This is the OP back again - and in response to someone's query, no, I'm not a journalist (nor a 'snobby journalist'), just an observer of life around me.
It's worrying to see so many people responding with me too stories, even though it doesn't surprise me; I just hate thinking that people out there are still having to endure this sort of thing. But I suppose immaturity, spitefulness, incompatibility and controlling behaviour will always be with us. LTB is fine if you're free to up sticks and scram, I suppose, but easier said than done if there are children in the equation, asleep upstairs while all the unpleasantness is going on down below. I myself wasn't able to LTB till the offspring had flown the coop, but I was off like a long dog when the going was good, believe me.

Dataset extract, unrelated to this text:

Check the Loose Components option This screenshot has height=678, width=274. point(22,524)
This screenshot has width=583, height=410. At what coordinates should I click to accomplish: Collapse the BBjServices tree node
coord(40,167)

I love reading, not least because it can temporarily transport you away from the circumstances you're having to endure (just think of all those men who get into reading when they're in prison), so I generally read in my teabreak and lunchbreak at work, which of course can lead to accusations of antisociability or assumptions that what I really need is a member of the opposite sex to sit down with me and offer me a preferable alternative to book-reading. I've also worked alongside various men who've confessed to 'hating' books, whatever that means, as if books are things which are out to cause trouble, but I've never heard women say it, even if they don't read books themselves. At home, I used to have to put up with my ex-husband telling me to 'stop rotting your brain with that rubbish' whenever he saw me pick up a book, which basically translated as 'I want all your attention because I'm a big selfish baby,' and he wasn't above playing really loud music in a deliberate bid to destroy my concentration, as well as hiding books he knew I was reading.
As for TV-watching, he only ever watched light entertainment and would walk out of the room if I put a documentary on or a costume drama. He said I was only interested in 'educational' TV, like I was a school swot for wanting to know about the world around me, and he said all the male characters in costume drama were poofs. Sometimes he'd go and sit up in the loft on his own, doing nothing, just to make me feel bad about watching a documentary which didn't even clash with anything he wanted to see, or he'd take off his wedding ring and leave it lying around for days on end as a way of saying 'If you don't do what I want you to do, you're no wife of mine.' When we had a TV in both reception rooms and I retired to the other room to watch a programme I liked, there'd generally be a row afterwards or he'd stomp off to bed early and lie there in the dark with a newspaper over his face as a sort of 'I don't want to know you' sign.
And no, we didn't live together for years before getting married. Probably we should have.